Beautiful day on the Tensaw. Had a couple 14”ers and a few 12’s and culled everything under 10”. Probably culled 20 fish. Pushed plastics .5-.8mph all day.
14-17 fow. Gonna try it again in the morning.


----------



## NKlamerus (Jan 4, 2016)

Nice!! 

Motivation for December, heading to bama for a week and can't wait to stock up while I'm up there


----------



## Boat-Dude (Sep 24, 2011)

Looks like a nice day out, nice fish Joey!


----------



## lees way2 (Oct 7, 2007)

Nice catch,they will make the grease stink fo sure.


----------



## fla_scout (Sep 28, 2007)

I’ll bring some cheese grits!


----------



## countryjwh (Nov 20, 2007)

I see a white!


----------



## Splittine (Nov 24, 2007)

countryjwh said:


> I see a white!


Don’t be racist.


----------



## JoeyWelch (Sep 25, 2009)

...


----------



## JoeyWelch (Sep 25, 2009)

Caught one that was Auburn colored.

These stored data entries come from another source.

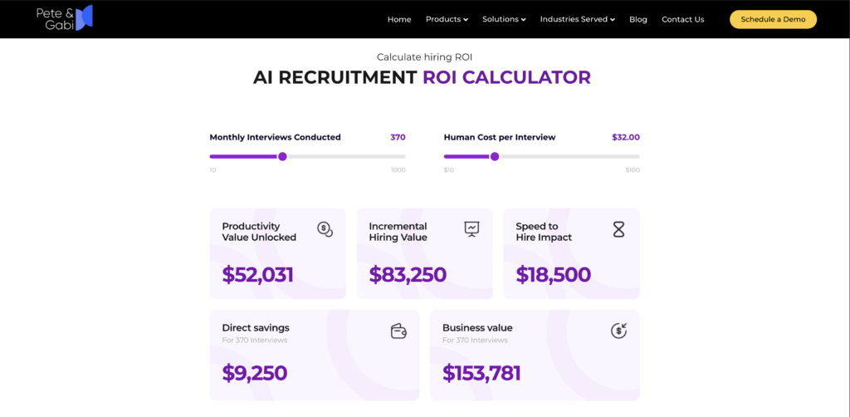The image size is (850, 417).
Task: Click the hourglass icon on Speed to Hire
Action: [618, 230]
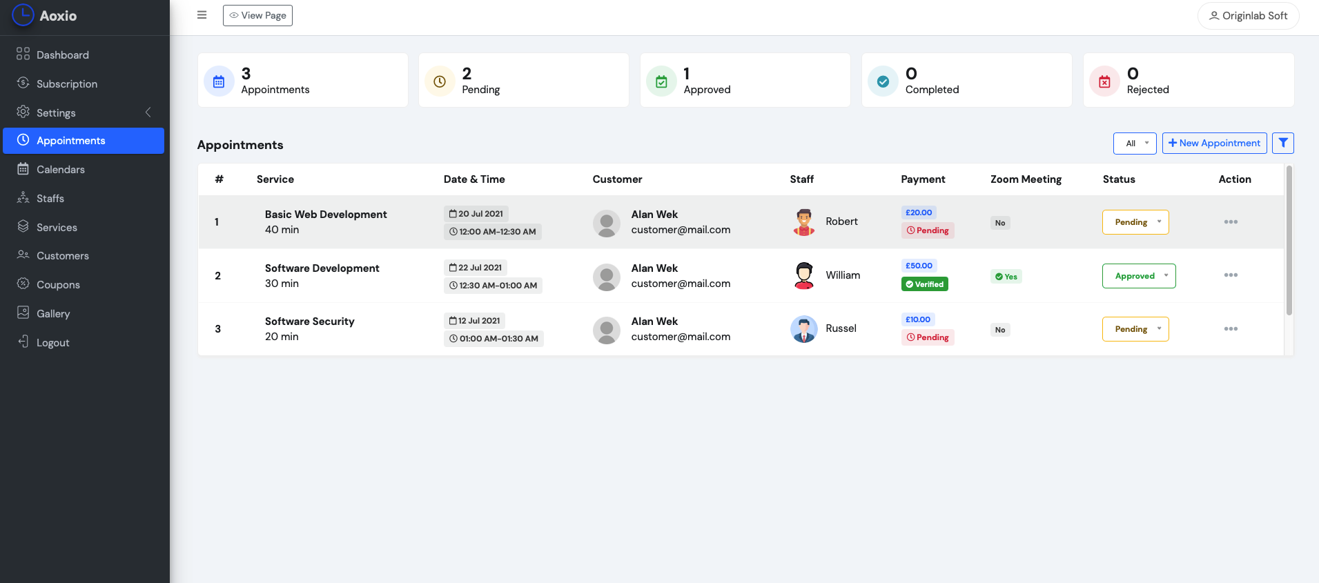Go to Calendars in sidebar
This screenshot has width=1319, height=583.
click(x=61, y=170)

Threw it back cause I could only get 7 out of it...

Go Dogs!!!


----------



## Sequoiha (Sep 28, 2007)

Dang nice job there bud,


----------



## JoeyWelch (Sep 25, 2009)

Thanks Kenny.


----------



## Jason (Oct 2, 2007)

I'm glad I opened this and read it a little better....I only say the #'s not the inch mark!!! hahaha good mess brother, stink up that grease!!!


----------



## Try'n Hard (Oct 23, 2008)

Good job!


----------